### PROVIDED RECORDS ###

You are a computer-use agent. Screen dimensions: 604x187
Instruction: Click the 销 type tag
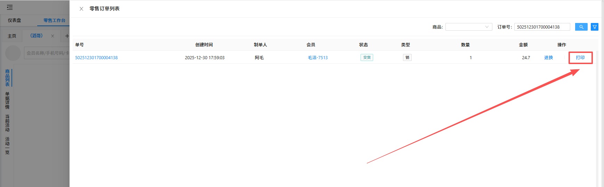[407, 57]
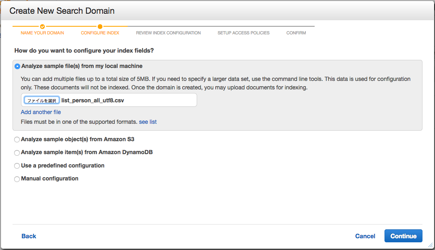
Task: Click the blue Continue button
Action: (403, 236)
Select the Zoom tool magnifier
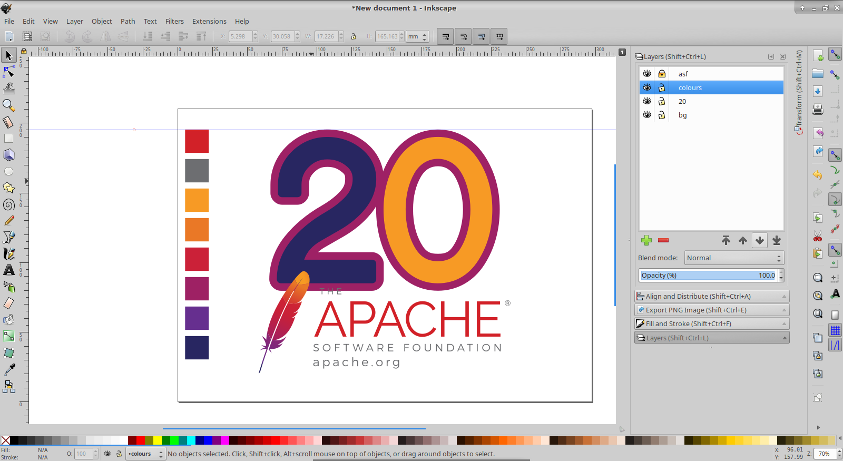 (x=9, y=105)
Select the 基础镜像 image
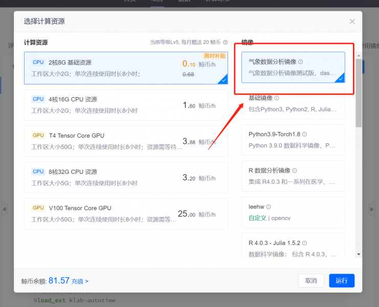Screen dimensions: 379x307 293,104
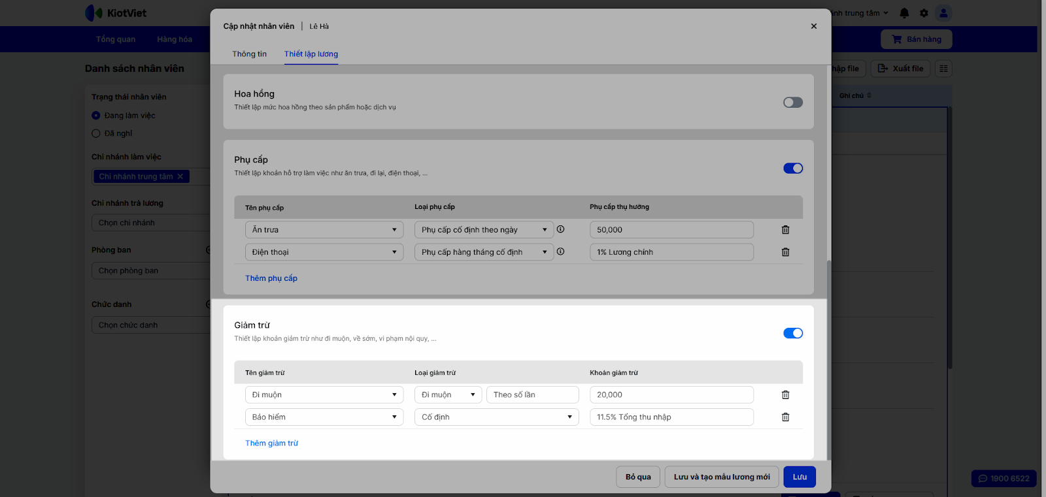Click the Lưu save button
The height and width of the screenshot is (497, 1046).
click(x=800, y=477)
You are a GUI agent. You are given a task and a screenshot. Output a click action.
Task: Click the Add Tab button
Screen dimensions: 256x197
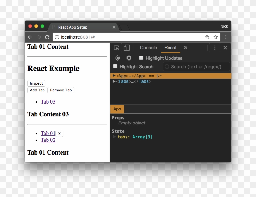(x=37, y=90)
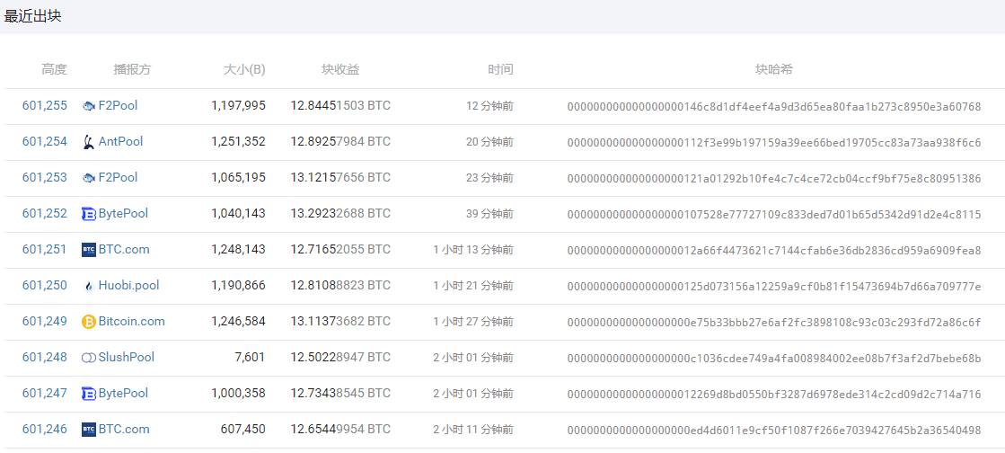Click the BytePool icon in row 601,252
This screenshot has height=453, width=1005.
(89, 214)
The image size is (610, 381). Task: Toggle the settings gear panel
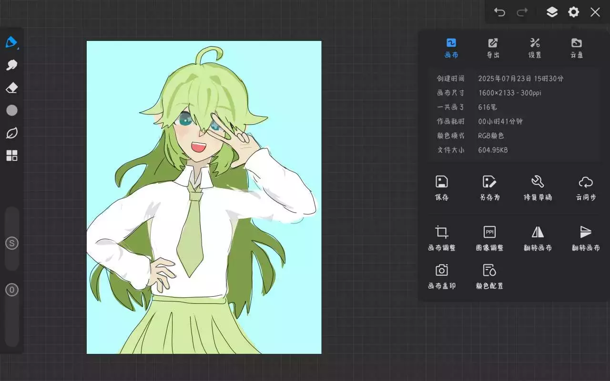573,12

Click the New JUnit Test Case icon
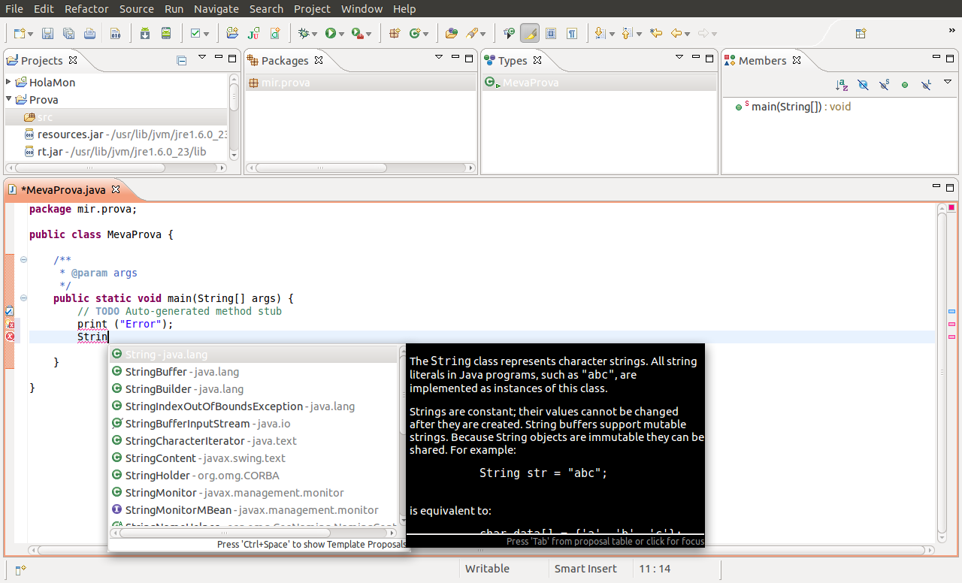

###

▶ _AIM OF THE TASK_
Show each line of the material that includes the word "agent".

▶ _TASK RESULT_
You are a computer-use agent. Screen dimensions: 604x187
You are a GUI agent. You are given a task and a screenshot. Output a click action.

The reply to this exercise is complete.